Et si minuit arrivait plus tôt que prévu ?
À 5 ans, quand ma mère me disait de venir manger, je lui répondais : ‘’plus tard, je suis en train de jouer !’’
À 12 ans, quand ma mère me demandait d’aller ranger ma chambre, je lui répondais : ‘’plus tard, je suis occupée !’’
À 16 ans, quand ma mère m’a suggéré de commencer à m’impliquer, je lui ai répondu : ‘’plus tard, j’ai encore tout le temps devant moi !’’
Aujourd’hui, quand les experts me demandent d’agir face à notre société, les habitudes développées pendant ma jeunesse sont tenaces.

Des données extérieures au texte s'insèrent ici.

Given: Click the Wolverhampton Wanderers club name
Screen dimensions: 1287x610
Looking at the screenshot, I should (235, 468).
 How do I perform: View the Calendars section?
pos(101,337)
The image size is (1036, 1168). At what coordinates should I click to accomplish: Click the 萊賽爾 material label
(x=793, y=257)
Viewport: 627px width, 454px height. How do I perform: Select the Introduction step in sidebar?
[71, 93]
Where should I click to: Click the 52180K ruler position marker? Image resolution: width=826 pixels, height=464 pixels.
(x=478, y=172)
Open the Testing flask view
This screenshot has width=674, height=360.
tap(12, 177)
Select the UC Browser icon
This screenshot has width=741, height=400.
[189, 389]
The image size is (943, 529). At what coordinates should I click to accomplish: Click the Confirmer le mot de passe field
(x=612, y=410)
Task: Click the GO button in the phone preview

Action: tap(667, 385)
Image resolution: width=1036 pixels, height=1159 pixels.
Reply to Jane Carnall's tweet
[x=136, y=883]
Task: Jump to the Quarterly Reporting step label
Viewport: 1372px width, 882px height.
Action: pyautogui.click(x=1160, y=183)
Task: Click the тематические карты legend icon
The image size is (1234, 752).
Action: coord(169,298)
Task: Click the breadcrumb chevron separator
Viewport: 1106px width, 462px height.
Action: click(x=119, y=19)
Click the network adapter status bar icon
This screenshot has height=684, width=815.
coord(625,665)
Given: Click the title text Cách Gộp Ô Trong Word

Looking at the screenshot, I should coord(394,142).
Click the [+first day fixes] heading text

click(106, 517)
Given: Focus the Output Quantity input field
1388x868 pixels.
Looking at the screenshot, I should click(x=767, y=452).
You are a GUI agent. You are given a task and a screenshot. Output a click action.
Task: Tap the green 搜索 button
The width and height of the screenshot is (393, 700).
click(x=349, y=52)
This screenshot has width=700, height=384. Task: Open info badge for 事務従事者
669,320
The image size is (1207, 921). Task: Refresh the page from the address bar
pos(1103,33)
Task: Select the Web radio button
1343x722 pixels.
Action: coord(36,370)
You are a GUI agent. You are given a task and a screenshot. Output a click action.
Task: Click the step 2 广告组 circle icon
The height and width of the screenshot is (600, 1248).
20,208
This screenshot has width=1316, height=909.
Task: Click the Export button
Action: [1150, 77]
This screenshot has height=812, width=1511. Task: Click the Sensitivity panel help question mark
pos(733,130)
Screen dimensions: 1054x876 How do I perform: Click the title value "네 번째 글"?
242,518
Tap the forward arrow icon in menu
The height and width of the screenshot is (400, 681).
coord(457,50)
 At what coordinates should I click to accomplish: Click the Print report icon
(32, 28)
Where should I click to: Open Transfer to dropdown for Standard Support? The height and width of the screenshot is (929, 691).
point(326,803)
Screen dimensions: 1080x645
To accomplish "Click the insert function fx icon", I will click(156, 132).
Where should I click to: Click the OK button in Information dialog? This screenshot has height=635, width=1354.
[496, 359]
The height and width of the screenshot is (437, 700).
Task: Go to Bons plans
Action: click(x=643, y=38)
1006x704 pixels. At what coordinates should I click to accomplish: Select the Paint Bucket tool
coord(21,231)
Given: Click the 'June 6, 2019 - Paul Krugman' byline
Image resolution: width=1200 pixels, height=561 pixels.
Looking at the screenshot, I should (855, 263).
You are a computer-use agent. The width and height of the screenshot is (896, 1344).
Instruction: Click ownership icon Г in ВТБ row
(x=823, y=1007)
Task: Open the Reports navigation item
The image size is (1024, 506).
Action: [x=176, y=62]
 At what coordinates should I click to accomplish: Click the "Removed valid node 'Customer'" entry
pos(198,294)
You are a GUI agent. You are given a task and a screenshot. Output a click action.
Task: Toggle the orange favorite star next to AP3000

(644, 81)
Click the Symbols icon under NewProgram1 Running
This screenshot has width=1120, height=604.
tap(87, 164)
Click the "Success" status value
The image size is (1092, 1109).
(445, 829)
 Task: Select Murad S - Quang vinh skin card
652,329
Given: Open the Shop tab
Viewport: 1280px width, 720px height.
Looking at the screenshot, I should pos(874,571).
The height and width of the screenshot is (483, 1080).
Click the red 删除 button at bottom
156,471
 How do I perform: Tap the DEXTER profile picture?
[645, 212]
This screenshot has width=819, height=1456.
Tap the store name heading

J’ai tendance à croire que les problèmes n’existent pas pour nous, que quelqu’un, quelque part, fera ce que je devrais faire pendant que je suis trop occupée à faire des choses qui me semblent importantes, mais qui ne le sont pas tant que ça, au final. Pendant que ma famille est déchirée par des guerres d’opinions, de conspirations, elle oublie de me parler de ce qui compte vraiment. Depuis le 14 mars 2020, le Québec, plongé dans l’urgence sanitaire, a mis de côté les combats sociétaux qui durent depuis longtemps : la crise climatique, les conditions de nos travailleurs de la santé, de nos enseignants, le racisme systémique, les abus de pouvoir, la stigmatisation des membres des communautés LGBTQA2+, handicapée, l’écart des richesses et tous les autres problèmes qui demanderaient plus d’attention de la part de nos élus et de la population générale.
Pendant que l’on assiste à des débats de désinformation sur les réseaux sociaux, ce sont des Camara, des Joyce, des Basora et tous ces autres qui, malheureusement pas assez importants pour porter des noms, ne sont pas sur la scène publique pour s’exprimer et être écouté par rapport à des enjeux de plus en plus pressants. Pendant que l’on s’insulte, que l’on se juge, des gens meurent de froid, dehors, sous le couvre-feu de notre beau sol québécois. Quand ressentirai-je enfin l’urgence de me lever ? De commencer à agir ? Quand commencera-t-on à me presser ?
J’ai compris pour mon masque. J’ai compris pour mes 2 mètres. J’ai compris que ma grand-mère doit rester seule, pour son bien, pour le mien. Mais maintenant, est-ce qu’on peut revenir à notre programme habituel, pour parler de ce qui urge, de ce qui ne peut plus attendre à demain ? Est-ce qu’on peut passer du temps pour discuter, un peu plus fort, de ce qui est en train de causer notre perte ? On m’a dit que la pandémie a mis en lumière les lacunes de nos systèmes. Et pourtant, où sont les réformes, les solutions, les idées ?
Alors que l’on empêche les gens d’acheter ce dont ils ont envie dans les magasins, on encourage les Big Boss de ce monde, les transports massifs polluants et l’on donne encore plus à ceux qui ont déjà tout. Pendant qu’on restreint encore et encore les heures d’ouverture, qu’on incite la population à aller voir ailleurs, on décourage les rêves des petits entrepreneurs, qui n’en peuvent plus de danser sur un pied ou sur l’autre.
Et pendant qu’eux pleurent, devant leurs inventaires débordants, j’écoute l’horloge chanter, de ses tics et de ses tacs, et je danse dans mon salon, comme Cendrillon. Pendant que je profite de la vie, que je commande des futilités sur Ali, je ne pense pas au moment où minuit arrivera et qu’il sera trop tard. Où la planète, ayant tout donné pour nous nourrir, nous vêtir, nous divertir, n’en pourra plus. Où, précipitée, je devrai laisser mon soulier pour faire des choix qui auraient pu être tellement anticipés, même évités, s’il l’on avait pris le temps… Le temps d’en parler. Et je ne pourrai m’empêcher de me demander si l’on a bien fait de repousser minuit, encore et encore.